Many people in Iran only witness what is going on in the streets and prisons from the comfort of their living rooms and in front of their satellite TV screens! Yet they boast of their active participation in the protests. One middle aged man, came back recently from Iran, I saw him at the July 25th protest here in our town where less people showed up than at my friend’s birthday party. Like many others that day he was wearing a cap, big sunglasses and scarf to hide his face, he stood way back and did not repeat any chants or slogans, he boasted to me of chasing plain clothes men on motorbikes during the recent protests in Iran. I thought to myself: how can this guy, who worked for the foreign ministry under the Shah, who covers himself so much here in the safety of Place Massena, have had the courage to go chasing motor-biker bassijis in Tehran? When I remembered how he cheated when we played doubles last summer I decided that perhaps he was not a good source.
Another woman, in her seventies but looking more like in her forties thanks to the good skin and better botox, told me in a dramatic, poetic, Forough Farokhzad high voice, about how she went to all the protests in Tehran with her friends in a minibus but refused to come to the one here because, “you know, I still have my papa’s factory there and have to come and go. They may have spies photographing people.”
One other extremely well-aged woman in her seventies, who was a notorious beauty and in her heyday had broken up at least three marriages, recounted how a high ranking army officer, presumably smitten by her looks, helped her and her friends by giving them a ride home when they were stuck in the middle of a street fight. Everything for this woman still comes back to advertising her good looks and ability to seduce!
One guy an octogenarian Azeri ex-army officer under the Shah whom, the monarchists here claim was a Tudeh party member, told me that he was on the street every day and once he, personally, talked the basiji out of entering his street in Tehran and arresting the youth of the neighborhood. His wife told me a little later that day, by the pool in our residence, “We were so scared we never left the house. We watched bbc and voa all day long!”
Another woman in her forties looking hard for a third husband and doing business in Iran was down right aggressive. She lashed out at me about the uselessness of those of us who live abroad and how we are so blind to the real suffering taking place in Iran, how we are all ‘talk and no action’, how we have no ‘roots’ in Iran and do not understand the plight of ordinary Iranians. She complained about how those of us living outside Iran refuse to take risks while the youth inside was daily risking life and limb. When I agreed with her and asked her if I could quote her she snapped, “No, no, I have to go back soon I have a big deal coming through with the Koreans!” I replied meekly, “yes, but I will not use your name.” She went on to say, “no I rather not take the risk.”
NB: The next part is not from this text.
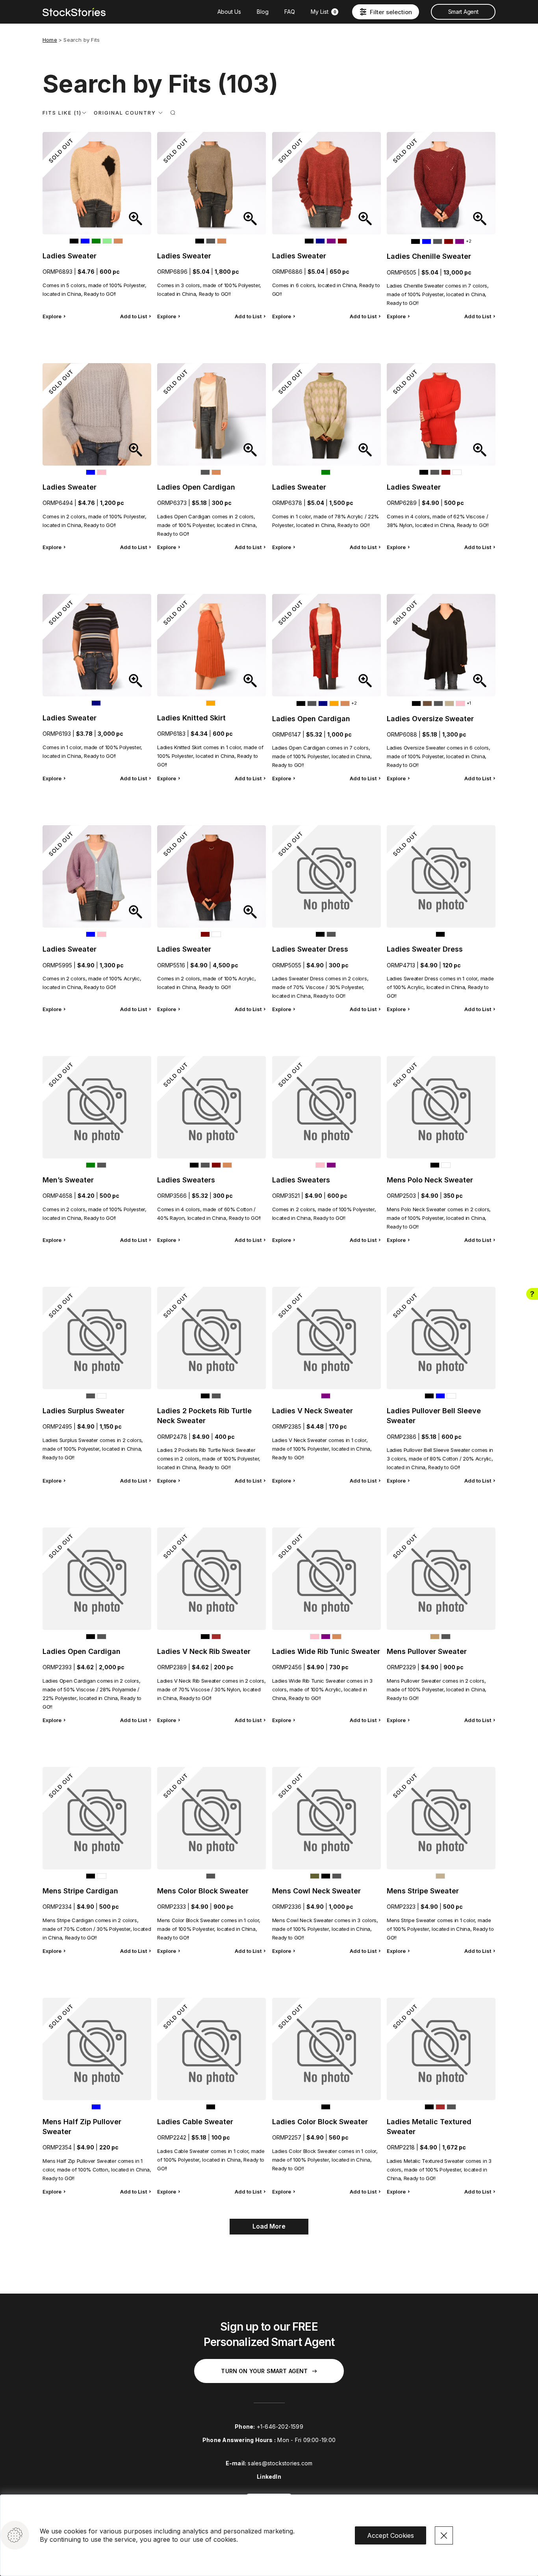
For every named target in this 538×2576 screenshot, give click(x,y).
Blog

Even the useful sources that have given me the one or two real street level accounts of what is happening seem to begrudge me having written about it. One such person was so offended by one of the comments, expressing doubt, below one of my articles that she stopped communicating altogether. Another one wrote to me, “you who live comfortable lives in Europe and the U.S will never know what it feels like to live here, I will never leave Iran while so many are perishing in the prisons.” Two weeks later she was in Dubai at her father’s villa.
What many Iranians inside Iran don’t seem to comprehend is how some of us outside Iran are still very attached to the motherland. They think that life here is a bed of roses. They do not realize that you can live in Nice, France and be poor and unhappy. They don’t realize that some of us never recuperated from the damage inflicted upon us by the ’79 Revolution. They cannot fathom that we still cry about Iran, that we feel a loss so great that nothing can replace it. They cannot understand how the dream of living a simple life in Iran, going to work and raising our children there, has been denied us. They cannot see how much we have suffered in these past thirty years from our absence in a place we still feel belongs to us. They refuse to grasp how while this election uprising expressed their plight it also expressed ours. They cannot perceive that someone like me who lives in another country, writes in another language can still have such a painful and real yearning to go back, to belong to that place, to make it once again her own.
I lived in Iran a few years ago for four years which was long enough to see how many inside Iran live luxurious, tax free lives in their opulent cocoons. They have maids and drivers, they have lavish parties, even during these protests I know of at least two huge weddings and three wild parties that have taken place in Tehran. I personally know more people who attended these gatherings than those who took to the streets to protest!
There are also those friends living abroad who simply do not want to talk about Iran because it will ruin their mood. People here are tired of me and look the other way if they see me at a party or near the pool. I have come to embody our collective tragedy! This ‘election uprising’ has gone on too long and they simply do not want to be bothered with it. One friend on the phone recently cut me short and said, “Let’s talk about nice things!”
I’m aware that the people I know are not the majority; I also know that there are genuine freedom fighters outside and inside Iran. I love and admire those dead, in jail or actively engaged in the movement. What peeves me is another kind of Iranian whom I think is in many ways responsible for the mess we are in: the one who thinks first of personal profit and safety, the one who poses as a patriot and a revolutionary while he lies and collaborates, kowtowing to the regime when it suits him, the one who criticizes those of us living in the West while he himself thinks only of his own welfare and security never stepping foot outside his luxury apartment in Tehran to attend a demonstration.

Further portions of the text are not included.